January 21, 2010
Wasatch Front Housing Forecast
How will the Wasatch Front and greater Salt Lake City real estate market be in 2010? The Salt Lake Board of Realtors just released its Salt Lake Housing Forecast – a study by James Wood, Director of the University of Utah’s Bureau of Economic and Business Research. James’ research looks at both current and historical trends.
In it are some obvious points. We are still in a buyer’s market, and home values have dropped significantly. The tally for 2009 wasn’t as bad as 2008 which indicates the worst is most likely behind us. In fact, economists are predicting a 10% increase in home sales for 2010. This may raise a concern by the many who have been waiting to time the market perfectly. While the volume of transactions is likely to increase, prices probably won’t. There are still too many lender mitigated properties driving the market to see any increase in values. This isn’t to say we are going to continue dropping largely. Prices may continue to decline, but we are very near leveling off.

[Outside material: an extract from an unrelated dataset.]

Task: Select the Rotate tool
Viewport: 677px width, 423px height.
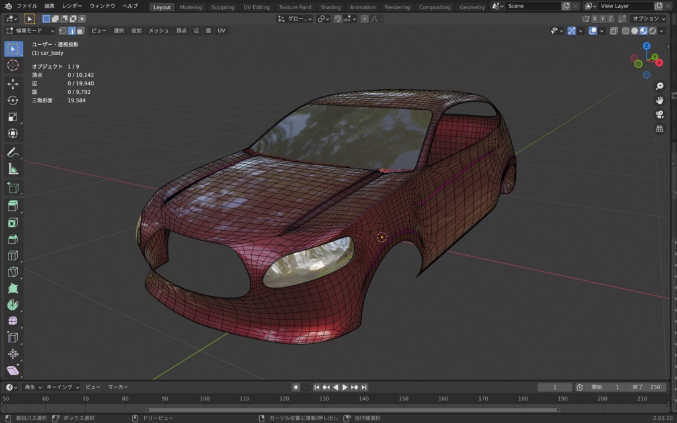Action: pos(13,100)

The Utah housing market bubble wasn’t nearly as big as the national average. We typically lag behind the national trends by several years. When the national housing boom peaked in 2005 after a strong 5-7 year run, Utah’s housing market was still extremely undervalued, and our boom was just getting started. Following those trends, Utah’s housing market would continue to grow for another 5 years or more. In fact, while the majority of the country’s home prices were falling in 2006 & 2007, Utah was among the top in the nation in home value appreciation. The mortgage crisis and financial meltdown in 2007 burst our bubble before it had the opportunity to fully inflate. Fortunately for us, the less we climbed, the less we had to fall.
Utah short sales and foreclosures will continue to influence the market and interest rates are expected to hover around 5% making 2010 a particularly good year for the investor and the move-up buyer.